WHAT YOU SHOULD DO
Set all the entries down once more, with nothing altered.

DATA FOR THIS TASK
/---

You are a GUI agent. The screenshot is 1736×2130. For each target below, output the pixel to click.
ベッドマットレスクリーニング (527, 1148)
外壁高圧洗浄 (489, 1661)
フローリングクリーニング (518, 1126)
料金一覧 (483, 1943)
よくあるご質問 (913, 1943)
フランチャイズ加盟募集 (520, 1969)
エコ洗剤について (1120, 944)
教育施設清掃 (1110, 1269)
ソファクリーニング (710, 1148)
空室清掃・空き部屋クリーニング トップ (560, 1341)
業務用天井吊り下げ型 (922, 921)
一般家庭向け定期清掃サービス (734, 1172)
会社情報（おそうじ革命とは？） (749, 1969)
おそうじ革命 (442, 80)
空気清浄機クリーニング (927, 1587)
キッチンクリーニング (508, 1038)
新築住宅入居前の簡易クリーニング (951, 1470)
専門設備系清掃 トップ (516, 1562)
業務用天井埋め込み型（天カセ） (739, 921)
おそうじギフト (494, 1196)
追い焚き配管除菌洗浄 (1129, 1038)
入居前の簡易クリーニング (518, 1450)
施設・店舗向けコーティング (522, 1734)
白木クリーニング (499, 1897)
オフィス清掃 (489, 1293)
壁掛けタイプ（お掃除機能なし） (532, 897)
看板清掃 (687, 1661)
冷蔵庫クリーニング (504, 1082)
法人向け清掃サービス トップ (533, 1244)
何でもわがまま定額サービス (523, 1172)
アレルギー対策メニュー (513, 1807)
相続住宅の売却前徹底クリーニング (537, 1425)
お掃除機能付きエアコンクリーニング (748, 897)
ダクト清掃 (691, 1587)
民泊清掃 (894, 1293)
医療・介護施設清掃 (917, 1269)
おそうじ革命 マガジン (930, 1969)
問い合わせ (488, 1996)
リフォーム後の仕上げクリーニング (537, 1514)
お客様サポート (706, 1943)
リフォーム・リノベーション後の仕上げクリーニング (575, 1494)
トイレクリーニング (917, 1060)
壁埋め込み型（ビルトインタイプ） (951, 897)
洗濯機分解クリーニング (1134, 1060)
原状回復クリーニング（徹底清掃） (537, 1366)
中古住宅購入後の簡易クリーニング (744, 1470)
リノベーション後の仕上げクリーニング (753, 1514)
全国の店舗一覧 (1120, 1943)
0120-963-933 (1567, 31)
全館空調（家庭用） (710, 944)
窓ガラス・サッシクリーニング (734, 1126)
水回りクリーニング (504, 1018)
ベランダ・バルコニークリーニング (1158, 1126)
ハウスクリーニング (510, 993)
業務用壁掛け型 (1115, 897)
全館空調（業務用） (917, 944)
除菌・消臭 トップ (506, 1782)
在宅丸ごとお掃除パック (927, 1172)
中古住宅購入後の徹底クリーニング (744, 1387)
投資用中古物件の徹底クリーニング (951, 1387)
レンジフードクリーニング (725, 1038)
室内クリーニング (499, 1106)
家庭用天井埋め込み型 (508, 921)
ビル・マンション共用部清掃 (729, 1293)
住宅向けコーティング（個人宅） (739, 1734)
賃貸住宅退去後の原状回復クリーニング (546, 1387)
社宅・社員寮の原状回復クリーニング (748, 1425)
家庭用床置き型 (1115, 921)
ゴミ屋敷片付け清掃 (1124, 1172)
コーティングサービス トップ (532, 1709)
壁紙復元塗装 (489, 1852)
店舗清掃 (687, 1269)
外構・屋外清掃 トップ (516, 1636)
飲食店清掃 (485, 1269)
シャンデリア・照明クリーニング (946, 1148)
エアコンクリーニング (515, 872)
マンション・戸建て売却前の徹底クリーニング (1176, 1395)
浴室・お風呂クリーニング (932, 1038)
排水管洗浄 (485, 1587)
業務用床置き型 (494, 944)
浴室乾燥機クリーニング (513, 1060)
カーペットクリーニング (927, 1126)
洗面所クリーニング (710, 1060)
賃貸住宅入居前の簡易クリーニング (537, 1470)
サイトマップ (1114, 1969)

\---

TASK SOLUTION
You are a GUI agent. The screenshot is 1736×2130. For each target below, output the pixel to click.
ベッドマットレスクリーニング (527, 1148)
外壁高圧洗浄 (489, 1661)
フローリングクリーニング (518, 1126)
料金一覧 (483, 1943)
よくあるご質問 (913, 1943)
フランチャイズ加盟募集 (520, 1969)
エコ洗剤について (1120, 944)
教育施設清掃 (1110, 1269)
ソファクリーニング (710, 1148)
空室清掃・空き部屋クリーニング トップ (560, 1341)
業務用天井吊り下げ型 (922, 921)
一般家庭向け定期清掃サービス (734, 1172)
会社情報（おそうじ革命とは？） (749, 1969)
おそうじ革命 (442, 80)
空気清浄機クリーニング (927, 1587)
キッチンクリーニング (508, 1038)
新築住宅入居前の簡易クリーニング (951, 1470)
専門設備系清掃 トップ (516, 1562)
業務用天井埋め込み型（天カセ） (739, 921)
おそうじギフト (494, 1196)
追い焚き配管除菌洗浄 (1129, 1038)
入居前の簡易クリーニング (518, 1450)
施設・店舗向けコーティング (522, 1734)
白木クリーニング (499, 1897)
オフィス清掃 (489, 1293)
壁掛けタイプ（お掃除機能なし） (532, 897)
看板清掃 (687, 1661)
冷蔵庫クリーニング (504, 1082)
法人向け清掃サービス トップ (533, 1244)
何でもわがまま定額サービス (523, 1172)
アレルギー対策メニュー (513, 1807)
相続住宅の売却前徹底クリーニング (537, 1425)
お掃除機能付きエアコンクリーニング (748, 897)
ダクト清掃 (691, 1587)
民泊清掃 (894, 1293)
医療・介護施設清掃 (917, 1269)
おそうじ革命 マガジン (930, 1969)
問い合わせ (488, 1996)
リフォーム後の仕上げクリーニング (537, 1514)
お客様サポート (706, 1943)
リフォーム・リノベーション後の仕上げクリーニング (575, 1494)
トイレクリーニング (917, 1060)
壁埋め込み型（ビルトインタイプ） (951, 897)
洗濯機分解クリーニング (1134, 1060)
原状回復クリーニング（徹底清掃） (537, 1366)
中古住宅購入後の簡易クリーニング (744, 1470)
リノベーション後の仕上げクリーニング (753, 1514)
全国の店舗一覧 (1120, 1943)
0120-963-933 (1567, 31)
全館空調（家庭用） (710, 944)
窓ガラス・サッシクリーニング (734, 1126)
水回りクリーニング (504, 1018)
ベランダ・バルコニークリーニング (1158, 1126)
ハウスクリーニング (510, 993)
業務用壁掛け型 (1115, 897)
全館空調（業務用） (917, 944)
除菌・消臭 トップ (506, 1782)
在宅丸ごとお掃除パック (927, 1172)
中古住宅購入後の徹底クリーニング (744, 1387)
投資用中古物件の徹底クリーニング (951, 1387)
レンジフードクリーニング (725, 1038)
室内クリーニング (499, 1106)
家庭用天井埋め込み型 (508, 921)
ビル・マンション共用部清掃 (729, 1293)
住宅向けコーティング（個人宅） (739, 1734)
賃貸住宅退去後の原状回復クリーニング (546, 1387)
社宅・社員寮の原状回復クリーニング (748, 1425)
家庭用床置き型 (1115, 921)
ゴミ屋敷片付け清掃 (1124, 1172)
コーティングサービス トップ (532, 1709)
壁紙復元塗装 (489, 1852)
店舗清掃 (687, 1269)
外構・屋外清掃 トップ (516, 1636)
飲食店清掃 (485, 1269)
シャンデリア・照明クリーニング (946, 1148)
エアコンクリーニング (515, 872)
マンション・戸建て売却前の徹底クリーニング (1176, 1395)
浴室・お風呂クリーニング (932, 1038)
排水管洗浄 (485, 1587)
業務用床置き型 (494, 944)
浴室乾燥機クリーニング (513, 1060)
カーペットクリーニング (927, 1126)
洗面所クリーニング (710, 1060)
賃貸住宅入居前の簡易クリーニング (537, 1470)
サイトマップ (1114, 1969)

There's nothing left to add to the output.